[Document text Boundary: Start]

National Security Study Memorandum 200 (NSSM 200)
National Security Study Memorandum 200
Quotes re NSSM 200
According to Webster Tarpley and Anton Chaitkin, the Pol Pot
Regime was "a demonstration model of the NSSM 200 policy" (276). The Khmer Rouge
could not have made the gains it did in Cambodia without the aid of Kissinger
and Nixon. It was the Nixon Administration's bombing of Cambodia that aided the
Khmer Rouge in their takeover of Cambodia. Tarpley and Chaitkin elaborate:
"The most important single ingredient in the rise of
the Khmer Rouge was provided by Kissinger and Nixon, through their systematic
campaign of terror-bombing against Cambodian territory during 1973. This was
called Arclight, and began shortly after the January 1973 Paris Accords on
Vietnam. With the pretext of halting a Khmer Rouge attack on Phnom Penh, U.S.
forces carried out 79,959 officially confirmed sorties with B-52 and F-111
bombers against targets inside Cambodia, dropping 539,129 tons of explosives.

[Document text Boundary: End]

* [Tasks to perform]:
A. Transcribe the NSSM 200 page word for word, everything from "forces carried out" down to "tons of explosives.".
B. Summarize the NSSM 200 page in two sentences.
C. Resume the NSSM 200 page after its last sentence and keep writing it.
None of the items that follow have any connection to the NSSM 200 page.

[Dataset content Boundary: Start]

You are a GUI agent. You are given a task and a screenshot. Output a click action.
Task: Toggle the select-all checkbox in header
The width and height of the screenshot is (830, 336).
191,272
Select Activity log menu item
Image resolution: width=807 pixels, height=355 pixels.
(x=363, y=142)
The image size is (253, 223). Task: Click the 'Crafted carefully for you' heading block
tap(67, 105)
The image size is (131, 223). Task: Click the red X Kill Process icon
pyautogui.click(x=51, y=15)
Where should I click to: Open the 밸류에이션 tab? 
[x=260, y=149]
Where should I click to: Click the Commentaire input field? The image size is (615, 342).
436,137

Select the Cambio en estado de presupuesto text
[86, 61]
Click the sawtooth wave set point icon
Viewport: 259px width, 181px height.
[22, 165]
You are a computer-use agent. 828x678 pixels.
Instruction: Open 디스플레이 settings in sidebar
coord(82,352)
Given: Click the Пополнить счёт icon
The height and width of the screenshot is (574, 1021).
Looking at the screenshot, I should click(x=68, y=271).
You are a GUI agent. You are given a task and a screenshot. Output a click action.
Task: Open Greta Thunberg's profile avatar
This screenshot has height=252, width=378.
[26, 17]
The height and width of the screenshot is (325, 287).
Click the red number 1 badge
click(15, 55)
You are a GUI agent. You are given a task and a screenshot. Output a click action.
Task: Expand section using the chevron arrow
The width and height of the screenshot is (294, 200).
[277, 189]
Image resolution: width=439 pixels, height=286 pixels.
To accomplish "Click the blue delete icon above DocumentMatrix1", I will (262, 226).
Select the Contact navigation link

[Dataset content Boundary: End]

* [Numbered responses]:
A.
forces carried out 79,959 officially confirmed sorties with B-52 and F-111
bombers against targets inside Cambodia, dropping 539,129 tons of explosives.

B. Webster Tarpley and Anton Chaitkin call the Pol Pot regime "a demonstration model of the NSSM 200 policy." They argue that the Khmer Rouge rose with the help of Kissinger and Nixon, whose 1973 bombing campaign in Cambodia, called Arclight, flew 79,959 officially confirmed sorties and dropped 539,129 tons of explosives.

C.
Many of these bombs fell upon the most densely populated sections of Cambodia,
including the countryside around Phnom Penh. The number of deaths caused by this
genocidal campaign has been estimated at between 30,000 and 500,000. Accounts of
the devastating impact of this mass terror-bombing leave no doubt that it
shattered most of what remained of Cambodian society and provided ideal
preconditions for the further expansion of the Khmer Rouge insurgency, in much
the same way that the catastrophe of World War I weakened European society so as
to open the door for the mass irrationalist movements of fascism and Bolshevism."
(279)
The ruin visited upon Cambodia by the Nixon Administration paved the way for Pol
Pot and his murderous insurgents. The Khmer Rouge forced the Cambodian people
out of the cities and into brutal agrarian slave labor. The end result was the
death of some two million Cambodians.